── Given text ──
1. Torus-Invariant Singular Metrics: Definition and Semipositivity

Let $X_\Sigma$ be a (quasi-)projective toric variety of dimension $d$ over a local field $K$, with dense torus $U \simeq \mathbb{G}_m^d$, and let $D$ be a toric Cartier divisor, with associated line bundle $L = \mathcal{O}_{X_\Sigma}(D)$. A singular Hermitian metric $\|\cdot\|$ on $L^{\mathrm{an}}$ is torus-invariant if, for a toric trivialization and a global section $s$, the function

$$g(p) = -\log \|s(p)\|^2,\quad p \in U^{\mathrm{an}}$$

is invariant under the compact subtorus $\mathbb{S} \subset U^{\mathrm{an}}$, and extends continuously off $|D|$.

Semipositivity, or nefness, is characterized as follows:

• In the archimedean case, $g$ is required to be locally integrable and plurisubharmonic ($\ddc g \geq 0$ as a current).
• In the non-archimedean case, semipositivity requires that $\|\cdot\|$ is the uniform limit of nef model metrics, equivalently that $\overline{D} = (D, g)$ lies in the closure of toric model divisors from nef $\mathbb{Q}$-models (Alvarez, 20 Jan 2026).
───
> What to do
[a] Transcribe the section on torus-invariant singular metrics from "is invariant under" to "as a current).".
[b] Write the next part of the section on torus-invariant singular metrics, starting after its final sentence.
── Excerpted records ──
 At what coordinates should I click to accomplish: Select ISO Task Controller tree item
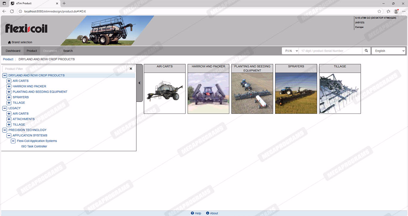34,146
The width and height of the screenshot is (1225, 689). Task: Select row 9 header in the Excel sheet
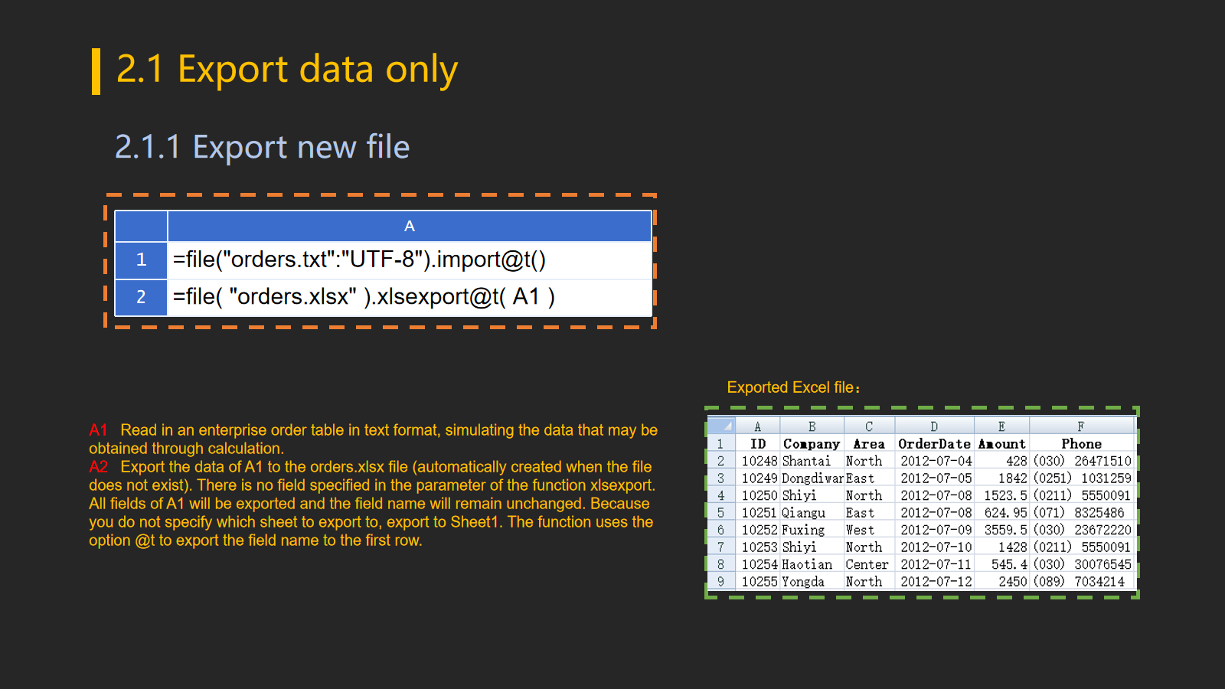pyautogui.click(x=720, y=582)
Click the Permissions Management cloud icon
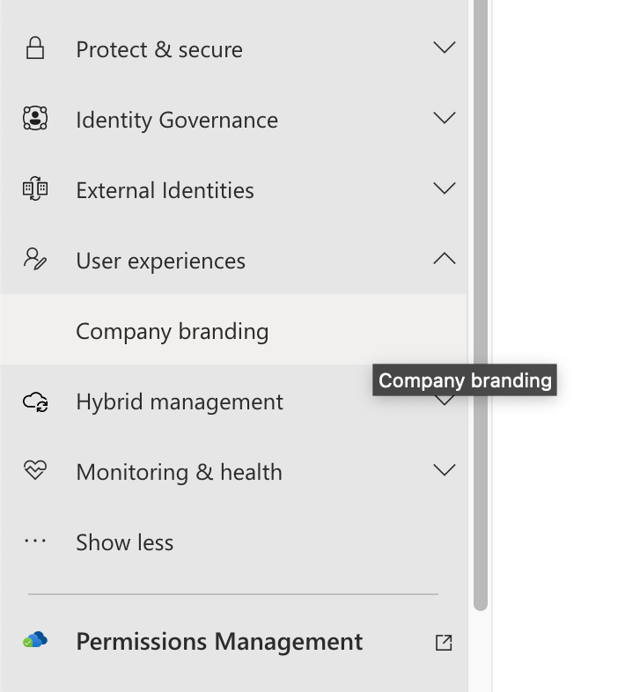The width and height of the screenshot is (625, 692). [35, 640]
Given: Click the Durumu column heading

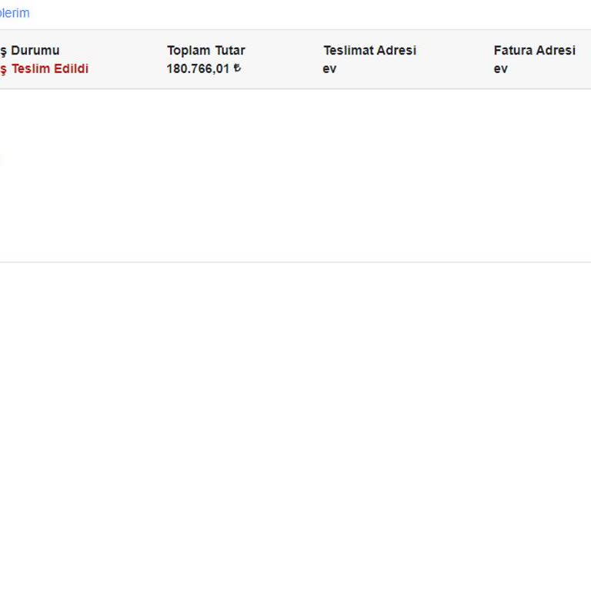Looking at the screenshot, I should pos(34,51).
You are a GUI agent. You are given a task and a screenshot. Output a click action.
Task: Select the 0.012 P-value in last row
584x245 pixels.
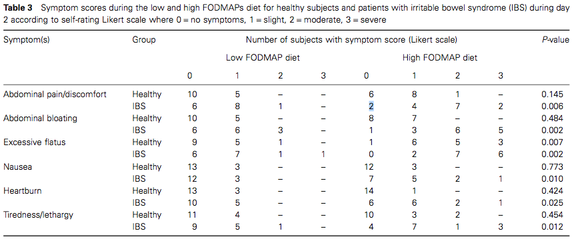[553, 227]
───
── Excerpted records ──
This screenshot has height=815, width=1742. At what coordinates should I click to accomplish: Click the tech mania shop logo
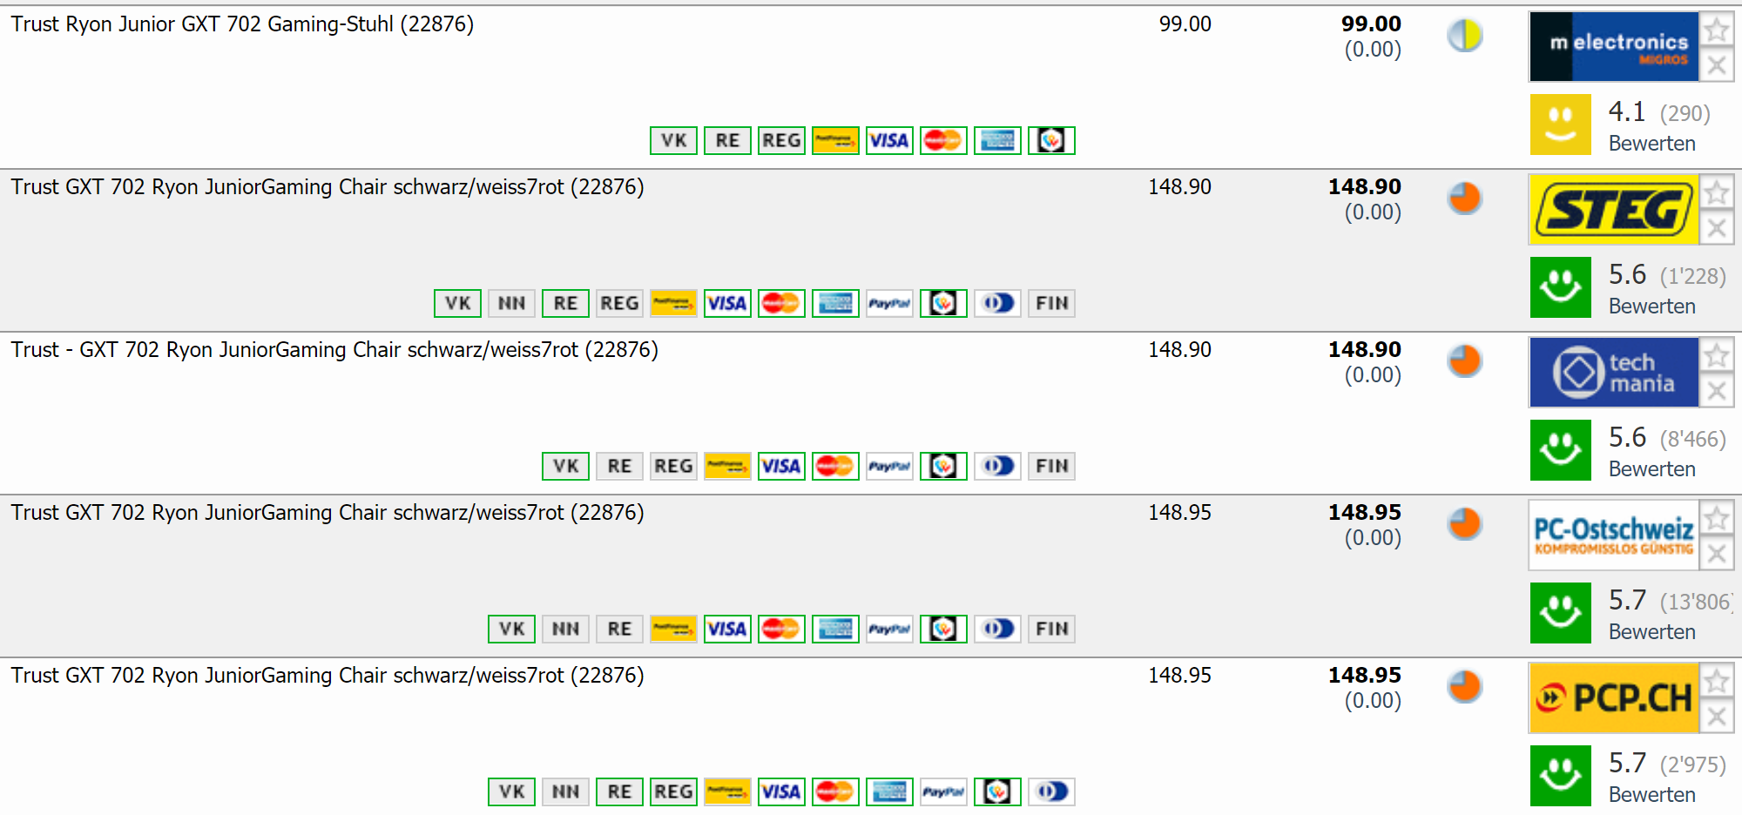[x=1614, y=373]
───
── Excerpted records ──
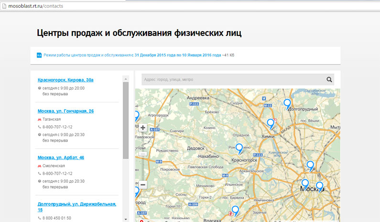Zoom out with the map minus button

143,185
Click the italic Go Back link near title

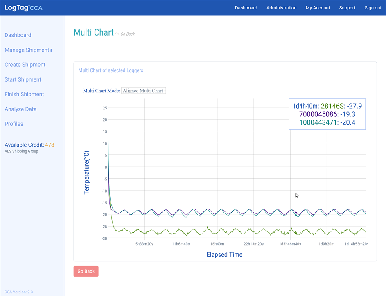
───
> Results in order
[a]
is invariant under the compact subtorus $\mathbb{S} \subset U^{\mathrm{an}}$, and extends continuously off $|D|$.

Semipositivity, or nefness, is characterized as follows:

• In the archimedean case, $g$ is required to be locally integrable and plurisubharmonic ($\ddc g \geq 0$ as a current).

[b]
Koike’s construction gives explicit torus-invariant, semipositive singular metrics with minimal singularities for big toric line bundles and demonstrates their utility even where Zariski decompositions do not exist (Koike, 2013).

2. Convex-Analytic Classification via Moment Polytopes and Roof Functions

Toric semipositive singular metrics are classified through a convex-analytic correspondence:

• The support function $\Psi_D : N_\mathbb{R} \to \mathbb{R}$ is piecewise-linear and concave for nef divisors.
• The moment polytope $\Delta_D$ is

$$\Delta_D = \{ m \in M_\mathbb{R} : \langle m, v_\rho \rangle \geq \Psi_D(v_\rho) \;\forall \rho \}$$

When $D$ is nef, one establishes a bijection between nef toric compactified divisors and closed concave functions (roof functions) $$\vartheta : \Delta_D \to \mathbb{R} \cup \{-\infty\}$$. The metric is described by the roof function

$$\vartheta_{\overline{D}}(m) = \inf_{u \in N_\mathbb{R}} (\langle m, u \rangle - g(u))$$

which is concave and possibly $-\infty$ on the boundary if the metric is singular (Alvarez, 20 Jan 2026).

In the projective case, the equivalence between the metric data $g$, a continuous concave function $\gamma : N_\mathbb{R} \to \mathbb{R}$ (with $\Psi_D - \gamma$ bounded), and a continuous concave roof function $\vartheta : \Delta_D \to \mathbb{R}$ is established.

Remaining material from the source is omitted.